Task to complete: Rewrite the material from the line containing "You are a computer-use agent." down to the end, putting "side menu" in place of "sidebar" and leaving everything else as it is.

◆ ◆ ◆ ◆

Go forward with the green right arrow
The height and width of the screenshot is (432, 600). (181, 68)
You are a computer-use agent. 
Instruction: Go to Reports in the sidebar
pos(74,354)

◆ ◆ ◆ ◆

Solution to the problem:
You are a computer-use agent. 
Instruction: Go to Reports in the side menu
pos(74,354)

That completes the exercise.